Sanksi Pidana, Orang Tua, Pecandu Narkotika, Rehabilitasi, Perlindungan Anak

Abstrak

Penelitian ini mengkaji sanksi pidana orang tua yang tidak melaporkan anak di bawah umur pecandu narkotika dalam perspektif peraturan perundang-undangan di Indonesia. Kasus penyalahgunaan narkotika di Indonesia terus meningkat, dengan prevalensi mencapai 1,73% atau sekitar 3,3 juta penduduk usia 15–64 tahun berdasarkan survei nasional tahun 2023, dan peningkatan signifikan terjadi pada kelompok usia 15–24 tahun. Pasal 128 Undang-Undang Nomor 35 Tahun 2009 tentang Narkotika mengancam orang tua dengan pidana kurungan paling lama 6 bulan atau denda paling banyak Rp1.000.000,- apabila dengan sengaja tidak melaporkan anaknya yang belum cukup umur sebagai pecandu narkotika, namun ketentuan ini bertentangan dengan Pasal 26 Ayat (1) huruf a Undang-Undang Nomor 35 Tahun 2014 tentang Perlindungan Anak yang justru mewajibkan orang tua untuk melindungi anaknya, sehingga menimbulkan konflik norma dan ketidakpastian hukum yang membingungkan orang tua maupun masyarakat. Penelitian ini juga menganalisis kebijakan formulasi hukum pidana terhadap kewajiban lapor diri bagi pengguna narkotika dan keluarganya pada masa yang akan datang. Hasil penelitian menyimpulkan bahwa orang tua yang tidak melaporkan namun telah melakukan rehabilitasi mandiri terhadap anaknya tidak dapat dikenakan sanksi pidana karena terdapat alasan penghapus pidana berupa keadaan darurat, serta merekomendasikan agar pemerintah dan DPR meninjau ulang keefektifan Pasal 128 tersebut dan hakim lebih mengutamakan pemberian hak rehabilitasi daripada sanksi pidana bagi anak pengguna narkotika demi kepentingan terbaik anak.

This study examines criminal sanctions against parents who fail to report underage children addicted to narcotics from the perspective of Indonesian legislation.
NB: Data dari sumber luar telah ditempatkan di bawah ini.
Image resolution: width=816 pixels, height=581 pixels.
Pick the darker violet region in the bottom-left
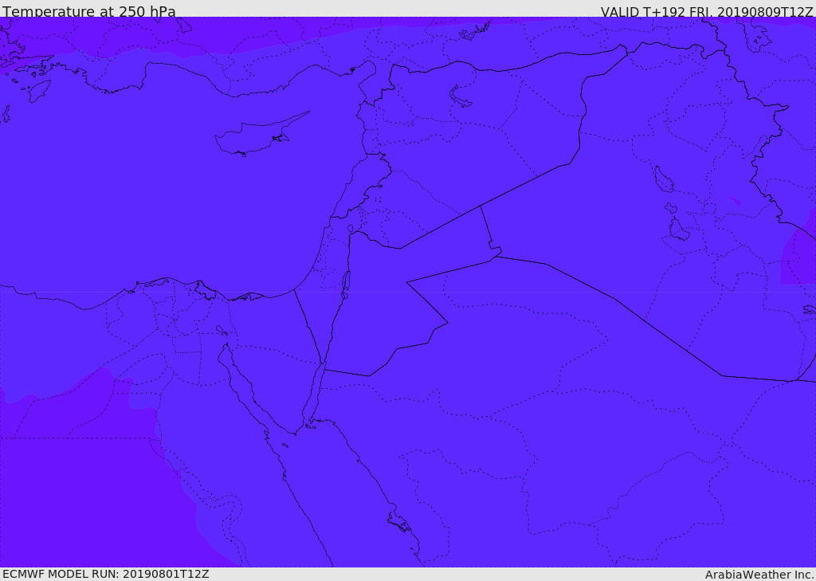[80, 494]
Cases of narcotics abuse in Indonesia continue to increase, with the prevalence reaching 1.73% or approximately 3.3 million people aged 15–64 years based on the 2023 national survey, and a significant increase occurring in the 15–24 age group. Article 128 of Law Number 35 of 2009 concerning Narcotics threatens parents with imprisonment of up to 6 months or a fine of up to Rp1,000,000 if they intentionally fail to report their underage children as narcotics addicts. However, this provision contradicts Article 26 paragraph (1) letter a of Law Number 35 of 2014 concerning Child Protection, which obliges parents to protect their children, thereby creating a conflict of norms and legal uncertainty that confuses parents and society. This study also analyzes the criminal law formulation policy regarding the obligation of self-reporting for narcotics users and their families in the future. The results of the study conclude that parents who do not report their children but have independently provided rehabilitation cannot be subjected to criminal sanctions because there are grounds for the elimination of criminal liability in the form of a state of emergency. Furthermore, this study recommends that the government and the House of Representatives review the effectiveness of Article 128, and that judges prioritize rehabilitation rights over criminal sanctions for child narcotics users in order to uphold the best interests of the child.